→ Your task
From the entries below, output the line with "Click the Rerun debug session icon" and each following line up to and including the line with "The width and height of the screenshot is (433, 395).", exactly as written.
START Input
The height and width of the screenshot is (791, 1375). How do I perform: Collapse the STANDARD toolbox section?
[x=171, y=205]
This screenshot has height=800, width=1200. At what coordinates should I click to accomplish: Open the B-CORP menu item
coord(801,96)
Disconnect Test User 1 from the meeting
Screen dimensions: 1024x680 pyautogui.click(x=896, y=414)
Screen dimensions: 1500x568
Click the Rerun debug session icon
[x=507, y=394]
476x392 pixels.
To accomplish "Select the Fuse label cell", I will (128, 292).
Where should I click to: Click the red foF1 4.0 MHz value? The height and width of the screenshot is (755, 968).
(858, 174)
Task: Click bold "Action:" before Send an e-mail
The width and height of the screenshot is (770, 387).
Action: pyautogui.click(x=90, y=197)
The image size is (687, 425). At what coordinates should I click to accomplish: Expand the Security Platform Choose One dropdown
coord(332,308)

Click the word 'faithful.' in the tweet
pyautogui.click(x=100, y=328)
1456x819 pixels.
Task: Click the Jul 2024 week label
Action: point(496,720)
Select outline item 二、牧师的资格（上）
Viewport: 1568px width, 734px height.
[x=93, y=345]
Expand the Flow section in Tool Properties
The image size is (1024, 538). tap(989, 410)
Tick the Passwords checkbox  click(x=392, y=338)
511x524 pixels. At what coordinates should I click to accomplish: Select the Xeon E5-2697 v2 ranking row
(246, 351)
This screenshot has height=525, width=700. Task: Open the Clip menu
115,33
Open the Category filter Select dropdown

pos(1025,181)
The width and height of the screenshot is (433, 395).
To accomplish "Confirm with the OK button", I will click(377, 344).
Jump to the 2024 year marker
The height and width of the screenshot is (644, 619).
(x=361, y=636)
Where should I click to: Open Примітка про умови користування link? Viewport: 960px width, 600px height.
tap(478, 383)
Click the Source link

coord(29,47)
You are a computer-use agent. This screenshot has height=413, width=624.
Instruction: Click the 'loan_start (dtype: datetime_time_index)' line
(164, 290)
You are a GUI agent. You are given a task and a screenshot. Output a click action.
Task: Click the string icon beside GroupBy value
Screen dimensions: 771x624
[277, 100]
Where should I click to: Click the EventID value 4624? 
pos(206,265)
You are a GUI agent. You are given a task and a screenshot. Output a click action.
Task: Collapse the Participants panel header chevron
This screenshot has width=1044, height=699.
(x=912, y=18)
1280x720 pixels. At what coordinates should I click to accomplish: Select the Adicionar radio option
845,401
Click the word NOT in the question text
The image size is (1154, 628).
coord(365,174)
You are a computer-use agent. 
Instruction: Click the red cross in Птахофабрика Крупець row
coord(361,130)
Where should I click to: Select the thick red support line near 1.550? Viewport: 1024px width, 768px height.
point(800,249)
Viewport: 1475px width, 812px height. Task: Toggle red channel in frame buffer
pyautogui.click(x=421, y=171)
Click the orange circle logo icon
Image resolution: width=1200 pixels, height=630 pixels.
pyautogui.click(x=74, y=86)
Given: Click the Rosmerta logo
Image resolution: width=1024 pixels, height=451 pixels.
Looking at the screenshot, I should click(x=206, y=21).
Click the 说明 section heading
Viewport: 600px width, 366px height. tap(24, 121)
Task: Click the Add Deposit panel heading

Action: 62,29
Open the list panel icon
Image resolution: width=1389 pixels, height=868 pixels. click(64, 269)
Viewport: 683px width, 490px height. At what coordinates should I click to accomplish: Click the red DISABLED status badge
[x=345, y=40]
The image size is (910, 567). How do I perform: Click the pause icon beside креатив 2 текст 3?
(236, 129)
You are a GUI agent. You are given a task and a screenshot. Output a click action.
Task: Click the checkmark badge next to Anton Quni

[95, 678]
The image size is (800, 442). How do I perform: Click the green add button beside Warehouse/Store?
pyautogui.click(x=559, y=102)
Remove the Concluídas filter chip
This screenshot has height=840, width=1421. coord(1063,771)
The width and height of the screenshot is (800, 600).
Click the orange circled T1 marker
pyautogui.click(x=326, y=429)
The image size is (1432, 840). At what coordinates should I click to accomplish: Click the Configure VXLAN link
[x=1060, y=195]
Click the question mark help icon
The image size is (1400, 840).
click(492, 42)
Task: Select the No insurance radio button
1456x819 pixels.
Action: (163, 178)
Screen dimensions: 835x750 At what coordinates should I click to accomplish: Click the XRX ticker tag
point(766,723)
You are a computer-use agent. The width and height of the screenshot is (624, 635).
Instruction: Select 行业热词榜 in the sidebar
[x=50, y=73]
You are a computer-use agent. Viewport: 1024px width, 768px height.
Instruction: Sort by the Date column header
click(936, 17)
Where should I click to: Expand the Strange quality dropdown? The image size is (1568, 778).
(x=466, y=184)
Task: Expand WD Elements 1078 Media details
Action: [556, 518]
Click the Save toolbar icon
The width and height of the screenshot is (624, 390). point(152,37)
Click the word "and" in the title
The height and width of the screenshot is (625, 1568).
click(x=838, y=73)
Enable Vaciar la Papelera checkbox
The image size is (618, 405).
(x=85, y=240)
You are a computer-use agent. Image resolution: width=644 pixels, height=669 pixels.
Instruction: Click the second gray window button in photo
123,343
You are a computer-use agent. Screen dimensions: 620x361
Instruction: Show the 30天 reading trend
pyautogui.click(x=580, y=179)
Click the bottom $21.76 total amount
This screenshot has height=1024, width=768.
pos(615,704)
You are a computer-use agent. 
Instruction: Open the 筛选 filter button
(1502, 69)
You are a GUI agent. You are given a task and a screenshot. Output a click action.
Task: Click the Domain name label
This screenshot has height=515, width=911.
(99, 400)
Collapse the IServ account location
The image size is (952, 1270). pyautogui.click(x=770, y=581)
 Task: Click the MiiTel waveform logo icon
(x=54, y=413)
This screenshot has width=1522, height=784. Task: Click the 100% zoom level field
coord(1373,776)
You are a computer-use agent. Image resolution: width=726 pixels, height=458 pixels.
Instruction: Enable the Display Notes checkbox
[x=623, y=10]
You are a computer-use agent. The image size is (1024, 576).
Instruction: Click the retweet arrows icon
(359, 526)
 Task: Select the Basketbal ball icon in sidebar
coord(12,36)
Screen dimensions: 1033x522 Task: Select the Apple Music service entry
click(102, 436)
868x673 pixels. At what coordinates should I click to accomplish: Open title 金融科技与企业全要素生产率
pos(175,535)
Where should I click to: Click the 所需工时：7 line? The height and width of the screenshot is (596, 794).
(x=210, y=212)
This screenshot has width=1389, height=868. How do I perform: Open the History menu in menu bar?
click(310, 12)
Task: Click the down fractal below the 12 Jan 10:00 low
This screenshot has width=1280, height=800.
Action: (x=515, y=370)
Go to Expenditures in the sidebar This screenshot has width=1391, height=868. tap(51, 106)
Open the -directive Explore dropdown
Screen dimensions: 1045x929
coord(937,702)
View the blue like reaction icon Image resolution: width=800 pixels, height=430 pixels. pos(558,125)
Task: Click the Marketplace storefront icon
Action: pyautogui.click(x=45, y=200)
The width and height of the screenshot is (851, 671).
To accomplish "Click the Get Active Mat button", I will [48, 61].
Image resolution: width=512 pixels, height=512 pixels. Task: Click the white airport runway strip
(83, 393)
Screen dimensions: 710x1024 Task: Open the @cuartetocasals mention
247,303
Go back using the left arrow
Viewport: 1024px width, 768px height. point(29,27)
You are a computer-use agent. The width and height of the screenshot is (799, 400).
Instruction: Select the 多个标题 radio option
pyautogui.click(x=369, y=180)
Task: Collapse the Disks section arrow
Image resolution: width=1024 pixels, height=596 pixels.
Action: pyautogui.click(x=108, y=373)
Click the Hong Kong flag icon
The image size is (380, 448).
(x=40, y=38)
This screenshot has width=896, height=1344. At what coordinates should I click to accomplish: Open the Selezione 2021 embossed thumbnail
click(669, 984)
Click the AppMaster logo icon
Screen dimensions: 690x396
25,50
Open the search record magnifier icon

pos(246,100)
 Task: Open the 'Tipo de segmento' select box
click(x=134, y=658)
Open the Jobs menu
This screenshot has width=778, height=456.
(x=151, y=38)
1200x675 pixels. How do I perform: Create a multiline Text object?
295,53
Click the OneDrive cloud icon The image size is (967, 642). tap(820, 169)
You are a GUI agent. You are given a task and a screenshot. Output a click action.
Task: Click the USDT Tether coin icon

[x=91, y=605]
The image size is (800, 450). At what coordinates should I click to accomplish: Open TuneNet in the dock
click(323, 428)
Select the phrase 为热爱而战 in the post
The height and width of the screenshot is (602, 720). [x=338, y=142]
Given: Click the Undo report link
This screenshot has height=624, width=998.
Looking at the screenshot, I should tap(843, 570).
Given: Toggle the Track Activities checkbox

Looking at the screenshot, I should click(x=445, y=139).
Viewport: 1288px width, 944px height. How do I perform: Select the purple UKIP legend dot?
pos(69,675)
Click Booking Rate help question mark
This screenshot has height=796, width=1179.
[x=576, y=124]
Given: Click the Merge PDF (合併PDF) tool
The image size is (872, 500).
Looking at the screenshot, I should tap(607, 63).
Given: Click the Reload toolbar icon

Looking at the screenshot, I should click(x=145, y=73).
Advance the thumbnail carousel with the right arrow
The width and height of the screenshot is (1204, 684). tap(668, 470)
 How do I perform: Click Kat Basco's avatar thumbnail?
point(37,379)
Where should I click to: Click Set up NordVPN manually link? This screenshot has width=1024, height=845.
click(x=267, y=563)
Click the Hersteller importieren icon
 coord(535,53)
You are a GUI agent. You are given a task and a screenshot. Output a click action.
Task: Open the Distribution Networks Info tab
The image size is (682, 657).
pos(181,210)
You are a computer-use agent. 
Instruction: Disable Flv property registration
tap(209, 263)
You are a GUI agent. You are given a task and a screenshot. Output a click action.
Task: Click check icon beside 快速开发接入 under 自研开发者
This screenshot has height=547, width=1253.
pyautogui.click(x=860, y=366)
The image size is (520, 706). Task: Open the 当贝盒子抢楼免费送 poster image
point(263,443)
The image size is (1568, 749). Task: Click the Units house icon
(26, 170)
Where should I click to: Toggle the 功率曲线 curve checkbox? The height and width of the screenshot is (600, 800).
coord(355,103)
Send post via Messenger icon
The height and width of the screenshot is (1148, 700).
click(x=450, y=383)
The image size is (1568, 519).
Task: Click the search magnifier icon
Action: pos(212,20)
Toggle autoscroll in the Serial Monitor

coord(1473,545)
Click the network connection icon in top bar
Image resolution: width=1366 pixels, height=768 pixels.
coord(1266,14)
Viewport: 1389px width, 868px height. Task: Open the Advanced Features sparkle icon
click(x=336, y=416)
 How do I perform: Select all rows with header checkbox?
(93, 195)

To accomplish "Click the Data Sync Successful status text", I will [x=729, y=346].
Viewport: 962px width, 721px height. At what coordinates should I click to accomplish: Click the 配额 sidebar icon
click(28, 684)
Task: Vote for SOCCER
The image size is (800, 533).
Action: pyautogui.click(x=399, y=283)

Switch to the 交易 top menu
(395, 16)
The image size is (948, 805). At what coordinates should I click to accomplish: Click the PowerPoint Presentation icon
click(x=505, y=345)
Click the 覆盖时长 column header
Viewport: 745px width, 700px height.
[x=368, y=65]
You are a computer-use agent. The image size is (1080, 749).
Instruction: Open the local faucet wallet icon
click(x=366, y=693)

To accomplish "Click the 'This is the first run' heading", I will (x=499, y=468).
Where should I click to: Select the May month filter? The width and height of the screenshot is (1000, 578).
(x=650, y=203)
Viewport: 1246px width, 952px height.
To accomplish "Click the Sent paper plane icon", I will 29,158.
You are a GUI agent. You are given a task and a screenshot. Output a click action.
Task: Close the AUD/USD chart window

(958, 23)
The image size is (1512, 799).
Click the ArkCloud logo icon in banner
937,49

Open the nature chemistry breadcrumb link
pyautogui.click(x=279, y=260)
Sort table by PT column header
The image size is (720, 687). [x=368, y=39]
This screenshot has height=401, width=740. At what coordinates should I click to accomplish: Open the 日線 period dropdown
END Input
→ Result of the task
Click the Rerun debug session icon
[x=507, y=394]
476x392 pixels.
To accomplish "Select the Fuse label cell", I will (128, 292).
Where should I click to: Click the red foF1 4.0 MHz value? The height and width of the screenshot is (755, 968).
(858, 174)
Task: Click bold "Action:" before Send an e-mail
The width and height of the screenshot is (770, 387).
Action: pyautogui.click(x=90, y=197)
The image size is (687, 425). At what coordinates should I click to accomplish: Expand the Security Platform Choose One dropdown
coord(332,308)

Click the word 'faithful.' in the tweet
pyautogui.click(x=100, y=328)
1456x819 pixels.
Task: Click the Jul 2024 week label
Action: point(496,720)
Select outline item 二、牧师的资格（上）
Viewport: 1568px width, 734px height.
[x=93, y=345]
Expand the Flow section in Tool Properties
The image size is (1024, 538). tap(989, 410)
Tick the Passwords checkbox  click(x=392, y=338)
511x524 pixels. At what coordinates should I click to accomplish: Select the Xeon E5-2697 v2 ranking row
(246, 351)
This screenshot has height=525, width=700. Task: Open the Clip menu
115,33
Open the Category filter Select dropdown

pos(1025,181)
The width and height of the screenshot is (433, 395).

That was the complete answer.